Pore-scale prediction of transport properties in reconstructed nanostructures of organic matter in shales

Chen, Li; Kang, Qinjun; Pawar, Rajesh; He, Ya-Ling; Tao, Wen-Quan

doi:10.1016/j.fuel.2015.06.022

Title: Pore-scale prediction of transport properties in reconstructed nanostructures of organic matter in shales

Journal Article · Fri Jun 12 00:00:00 EDT 2015 · Fuel

DOI:https://doi.org/10.1016/j.fuel.2015.06.022· OSTI ID:1469526

Chen, Li ^[1]; Kang, Qinjun ^[2]; Pawar, Rajesh ^[2]; He, Ya-Ling ^[3]; Tao, Wen-Quan ^[3]

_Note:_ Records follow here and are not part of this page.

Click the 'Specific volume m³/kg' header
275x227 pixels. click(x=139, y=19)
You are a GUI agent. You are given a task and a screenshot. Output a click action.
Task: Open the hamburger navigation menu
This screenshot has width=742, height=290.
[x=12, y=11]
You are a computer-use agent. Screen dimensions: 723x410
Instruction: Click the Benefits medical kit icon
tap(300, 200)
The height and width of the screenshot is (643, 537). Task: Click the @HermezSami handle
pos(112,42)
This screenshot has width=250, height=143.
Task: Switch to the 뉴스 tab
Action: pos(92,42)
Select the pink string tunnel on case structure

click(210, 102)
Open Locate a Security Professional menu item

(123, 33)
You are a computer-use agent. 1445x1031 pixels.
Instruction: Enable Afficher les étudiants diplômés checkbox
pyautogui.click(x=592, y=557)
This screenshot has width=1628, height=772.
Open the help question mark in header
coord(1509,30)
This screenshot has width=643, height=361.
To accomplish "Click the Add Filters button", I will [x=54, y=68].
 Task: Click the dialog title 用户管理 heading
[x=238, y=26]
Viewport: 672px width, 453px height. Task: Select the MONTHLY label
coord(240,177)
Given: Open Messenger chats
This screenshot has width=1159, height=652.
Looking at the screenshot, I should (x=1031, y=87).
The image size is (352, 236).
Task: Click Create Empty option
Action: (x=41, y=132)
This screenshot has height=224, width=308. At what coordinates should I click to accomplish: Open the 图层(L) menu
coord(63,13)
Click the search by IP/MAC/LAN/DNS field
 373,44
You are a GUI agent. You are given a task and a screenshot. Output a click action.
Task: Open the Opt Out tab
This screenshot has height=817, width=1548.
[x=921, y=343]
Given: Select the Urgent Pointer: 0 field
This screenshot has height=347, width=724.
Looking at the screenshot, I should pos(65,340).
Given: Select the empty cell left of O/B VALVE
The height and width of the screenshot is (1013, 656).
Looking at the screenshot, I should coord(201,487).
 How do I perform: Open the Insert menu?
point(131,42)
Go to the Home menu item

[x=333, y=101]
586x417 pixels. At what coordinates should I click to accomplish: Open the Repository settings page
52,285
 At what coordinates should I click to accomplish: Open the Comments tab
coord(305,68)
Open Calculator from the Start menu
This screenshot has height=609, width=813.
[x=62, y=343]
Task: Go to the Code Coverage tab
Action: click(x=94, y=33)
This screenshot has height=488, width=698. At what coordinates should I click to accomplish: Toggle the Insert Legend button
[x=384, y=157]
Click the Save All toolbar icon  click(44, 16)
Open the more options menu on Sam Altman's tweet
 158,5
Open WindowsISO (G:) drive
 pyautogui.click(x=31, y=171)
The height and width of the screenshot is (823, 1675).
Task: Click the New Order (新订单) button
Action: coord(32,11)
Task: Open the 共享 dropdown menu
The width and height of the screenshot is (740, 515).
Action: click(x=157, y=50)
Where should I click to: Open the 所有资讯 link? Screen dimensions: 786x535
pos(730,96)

Xi’an Jiaotong Univ., Shaanxi (China). Key Lab. of Thermo-Fluid Science and Engineering of MOE, School of Energy and Power Engineering; Los Alamos National Lab. (LANL), Los Alamos, NM (United States)
Los Alamos National Lab. (LANL), Los Alamos, NM (United States)
Xi’an Jiaotong Univ., Shaanxi (China). Key Lab. of Thermo-Fluid Science and Engineering of MOE, School of Energy and Power Engineering

Size, morphology and distributions of pores in organic matter of shale matrix are discussed based on high resolution images from experiments in the literature. 250 nanoscale structures of the organic matter are then reconstructed by randomly placing pore spheres with different diameters and overlap tolerances. Effects of porosity, the mean diameter and the overlap tolerance on void space connectivity and pore size distribution are studied. Furthermore, a pore-scale model based on the lattice Boltzmann method developed in a previous study is used to predict the Knudsen diffusivity and permeability of the reconstructed organic matter. The simulation results show that the mean pore diameter and overlap tolerance significantly affect the transport properties. The predicted Knudsen effective diffusivity is compared with Bruggeman equation and it is found that this equation underestimates the tortuosity. A modified Bruggeman equation is proposed based on the simulation results. The predicted intrinsic permeability is in acceptable agreement with Kozeny–Carman (KC) equation. In addition, the apparent permeability is determined based on Knudsen diffusivity and intrinsic permeability predicted. The apparent permeability is compared with that obtained with various correlations in the literature. Lastly, Knudsen’s correlations match best with our numerical results and are recommended for calculating the apparent permeability.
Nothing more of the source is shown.